Monday, August 30, 2010

Silent Film Star: Carol Dempster



Carol Dempster, started her career in films with the help of film director D.W. Griffith alongside other actresses of the mid-1910s, Lillian and Dorothy Gish and Mae Marsh. Griffith gave Dempster her first role at age 15 in his all-star cast Intolerance(1916) playing one of the Babylonian harem girls alongside another teen aged newcomer, Mildred Harris. Dempster became one of Griffiths "favorites" and cast her in nearly every one of his films throughout the 1920s, allegedly to the jealous dismay of Mae Marsh and Lillian Gish. Dempster became romantically involved with the much older Griffith during the early 1920s while Griffith was estranged from his wife, Linda Arvidson.

Dempster's first feature role came in 1919 in the Griffith directed The Girl Who Stayed at Home, The Love Flower (1920), Dream Street (1921), One Exciting Night (1922) and Isn't Life Wonderful? (1924), It was based on the novel by Geoffrey Moss and it went under the title Dawn. The title of the film was spoofed in the Charlie Chase comedy Isn't Life Terrible (1925). Most of the scenes were filmed in Germany and Austria. Only one was filmed in New York at the studio.
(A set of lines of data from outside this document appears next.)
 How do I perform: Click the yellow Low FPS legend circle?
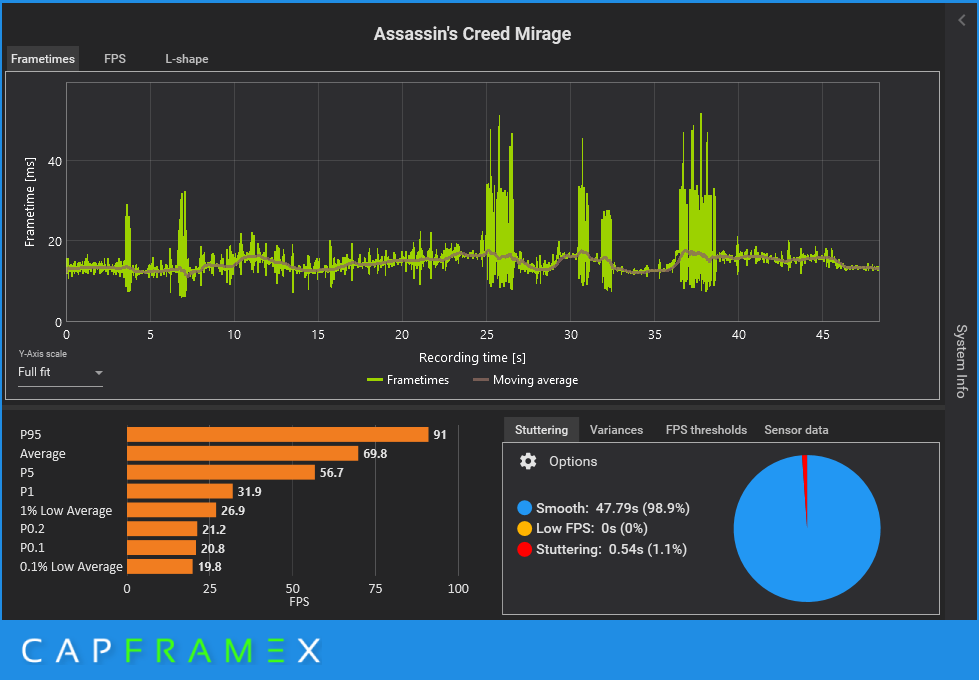[x=524, y=528]
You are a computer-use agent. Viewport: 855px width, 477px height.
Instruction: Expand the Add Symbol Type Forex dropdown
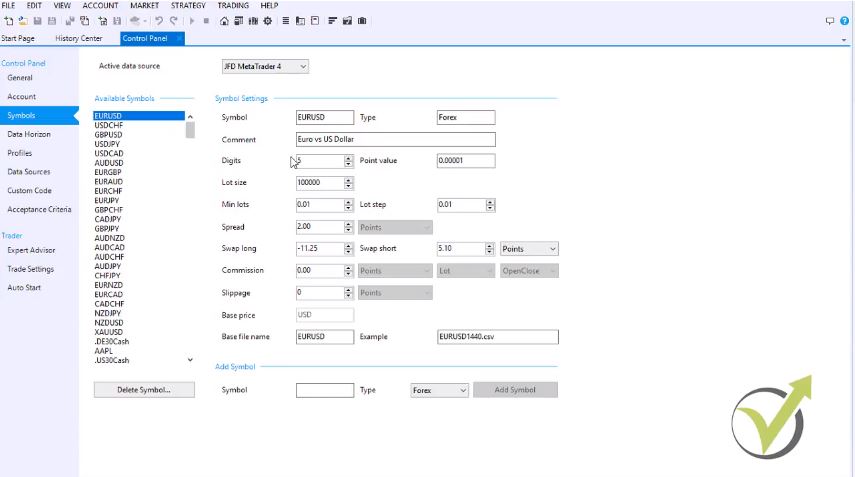tap(439, 390)
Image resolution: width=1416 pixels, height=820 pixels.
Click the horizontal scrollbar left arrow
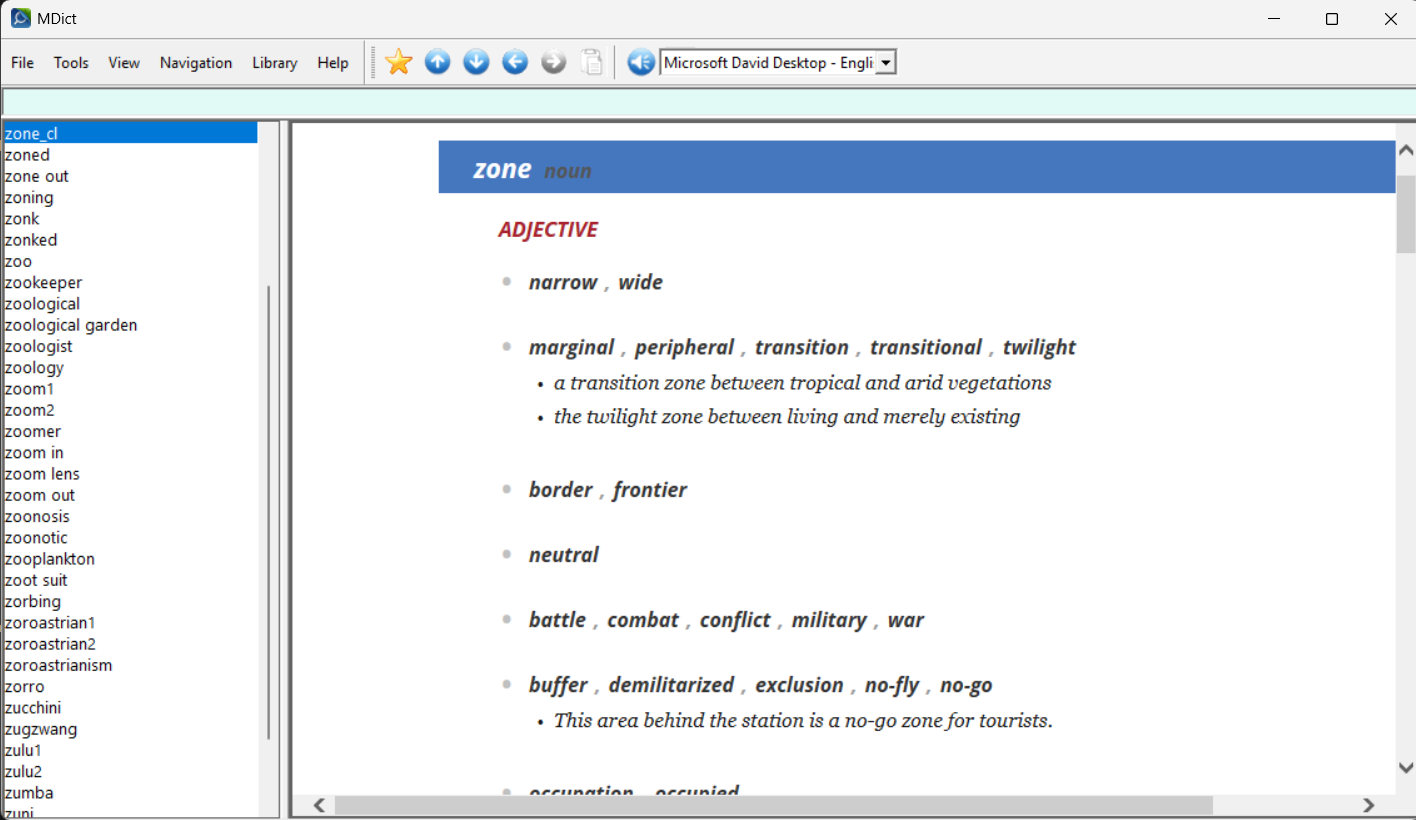click(319, 805)
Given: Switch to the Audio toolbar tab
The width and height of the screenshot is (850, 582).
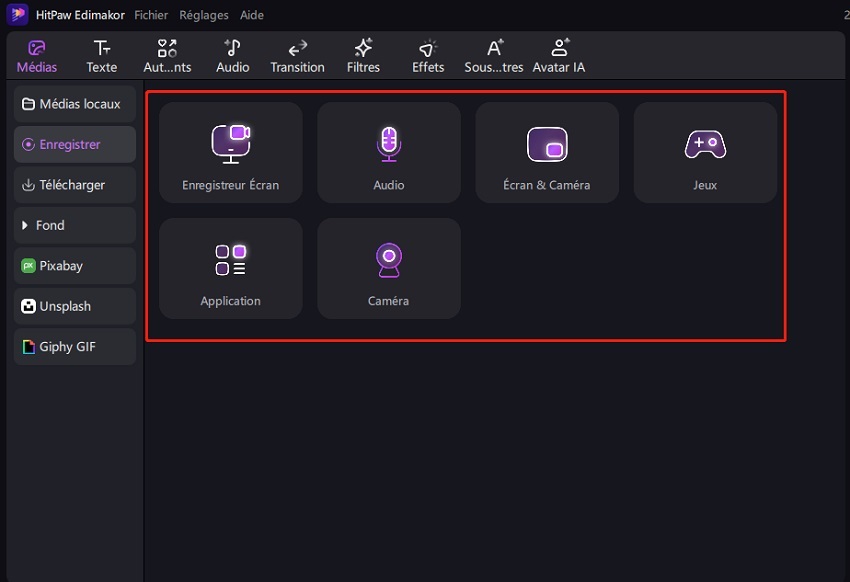Looking at the screenshot, I should [232, 56].
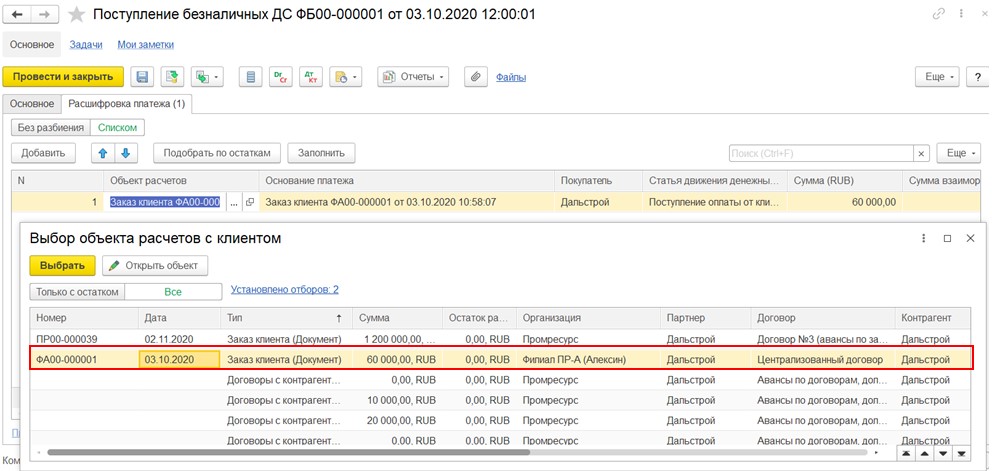Toggle the 'Только с остатком' filter
Viewport: 992px width, 471px height.
[78, 291]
The story is about, a family from Poland who has been left homeless in the wake of World War I. They move to Germany and struggle to survive the conditions there, during the Great Inflation. Inga is a Polish war orphan who has only has a small amount of money and hopes to marry Paul. Weakened by poison gas, Paul tries to invest in Inga's future.


Dempster career in films flourished throughout the 1920s and performed in films America (1924) and Sally of the Sawdust (1925), also directed by Griffith.

In 1926 Dempster acted in her final film, another Griffith movie, The Sorrows of Satan. Dempster retired from the screen to marry wealthy banker Edward S. Larson in 1929.